▶ Activity
State the number of lines in these records that include the string "computer", and say nothing more.

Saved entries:
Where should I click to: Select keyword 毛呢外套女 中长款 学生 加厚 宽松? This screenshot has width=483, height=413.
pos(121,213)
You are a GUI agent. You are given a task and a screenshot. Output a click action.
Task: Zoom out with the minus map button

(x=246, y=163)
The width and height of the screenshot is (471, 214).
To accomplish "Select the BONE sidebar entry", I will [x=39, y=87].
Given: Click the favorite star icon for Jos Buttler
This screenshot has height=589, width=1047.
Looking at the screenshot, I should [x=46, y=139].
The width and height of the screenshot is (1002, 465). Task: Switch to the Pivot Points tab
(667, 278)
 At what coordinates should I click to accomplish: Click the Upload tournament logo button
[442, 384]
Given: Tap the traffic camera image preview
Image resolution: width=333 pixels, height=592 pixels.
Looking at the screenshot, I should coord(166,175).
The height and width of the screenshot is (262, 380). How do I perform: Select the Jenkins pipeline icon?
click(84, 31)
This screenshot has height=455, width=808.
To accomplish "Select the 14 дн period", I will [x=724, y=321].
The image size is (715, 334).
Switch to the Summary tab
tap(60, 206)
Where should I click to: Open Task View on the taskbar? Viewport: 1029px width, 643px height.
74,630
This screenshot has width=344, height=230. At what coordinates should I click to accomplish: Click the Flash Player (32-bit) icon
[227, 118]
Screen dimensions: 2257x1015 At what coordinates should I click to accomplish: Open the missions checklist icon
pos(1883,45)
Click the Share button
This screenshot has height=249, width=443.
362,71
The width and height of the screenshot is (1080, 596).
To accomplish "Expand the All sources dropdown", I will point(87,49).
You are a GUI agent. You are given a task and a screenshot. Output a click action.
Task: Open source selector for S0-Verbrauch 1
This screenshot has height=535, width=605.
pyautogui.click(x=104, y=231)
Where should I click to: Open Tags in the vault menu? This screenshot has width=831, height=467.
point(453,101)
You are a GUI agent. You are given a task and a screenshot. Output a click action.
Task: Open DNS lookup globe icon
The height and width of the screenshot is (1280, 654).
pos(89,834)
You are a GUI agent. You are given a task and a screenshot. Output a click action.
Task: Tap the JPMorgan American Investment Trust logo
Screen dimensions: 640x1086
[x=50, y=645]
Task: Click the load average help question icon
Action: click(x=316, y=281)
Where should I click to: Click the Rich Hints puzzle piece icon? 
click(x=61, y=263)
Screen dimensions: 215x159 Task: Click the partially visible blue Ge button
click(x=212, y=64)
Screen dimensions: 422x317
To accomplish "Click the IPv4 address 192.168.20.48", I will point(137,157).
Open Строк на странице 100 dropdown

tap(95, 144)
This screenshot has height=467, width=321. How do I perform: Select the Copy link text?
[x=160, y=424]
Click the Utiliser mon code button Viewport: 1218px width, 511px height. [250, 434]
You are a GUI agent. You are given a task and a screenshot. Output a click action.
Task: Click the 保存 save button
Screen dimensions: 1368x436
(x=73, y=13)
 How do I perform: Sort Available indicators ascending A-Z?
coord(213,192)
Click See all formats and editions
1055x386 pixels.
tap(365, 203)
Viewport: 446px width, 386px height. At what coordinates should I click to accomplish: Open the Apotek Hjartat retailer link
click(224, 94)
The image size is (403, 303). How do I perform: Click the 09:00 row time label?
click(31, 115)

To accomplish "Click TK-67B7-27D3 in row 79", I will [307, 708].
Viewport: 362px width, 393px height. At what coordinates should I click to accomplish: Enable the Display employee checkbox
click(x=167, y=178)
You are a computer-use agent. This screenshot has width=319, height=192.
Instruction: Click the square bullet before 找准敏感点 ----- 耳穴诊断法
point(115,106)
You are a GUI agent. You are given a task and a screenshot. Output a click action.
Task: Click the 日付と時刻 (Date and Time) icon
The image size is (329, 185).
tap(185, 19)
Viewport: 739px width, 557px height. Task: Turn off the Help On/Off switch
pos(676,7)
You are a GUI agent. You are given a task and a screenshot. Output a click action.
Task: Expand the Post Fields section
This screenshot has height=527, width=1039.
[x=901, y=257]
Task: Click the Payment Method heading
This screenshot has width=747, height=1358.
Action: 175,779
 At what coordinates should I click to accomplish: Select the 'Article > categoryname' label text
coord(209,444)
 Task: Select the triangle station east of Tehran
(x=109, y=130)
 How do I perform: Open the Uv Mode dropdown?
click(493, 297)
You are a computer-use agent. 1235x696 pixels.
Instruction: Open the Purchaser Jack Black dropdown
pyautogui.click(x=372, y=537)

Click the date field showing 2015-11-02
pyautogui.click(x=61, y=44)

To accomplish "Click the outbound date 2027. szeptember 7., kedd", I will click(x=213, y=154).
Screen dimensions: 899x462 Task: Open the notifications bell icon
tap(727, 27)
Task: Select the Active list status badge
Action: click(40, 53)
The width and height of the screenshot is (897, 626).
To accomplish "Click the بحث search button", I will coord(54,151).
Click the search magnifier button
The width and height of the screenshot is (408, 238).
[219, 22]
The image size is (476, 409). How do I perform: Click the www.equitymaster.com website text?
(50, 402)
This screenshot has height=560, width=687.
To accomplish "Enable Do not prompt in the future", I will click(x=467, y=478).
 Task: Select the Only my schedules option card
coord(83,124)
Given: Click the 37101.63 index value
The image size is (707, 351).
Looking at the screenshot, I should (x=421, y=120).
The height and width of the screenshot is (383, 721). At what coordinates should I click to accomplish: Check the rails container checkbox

▶ Problem solution
2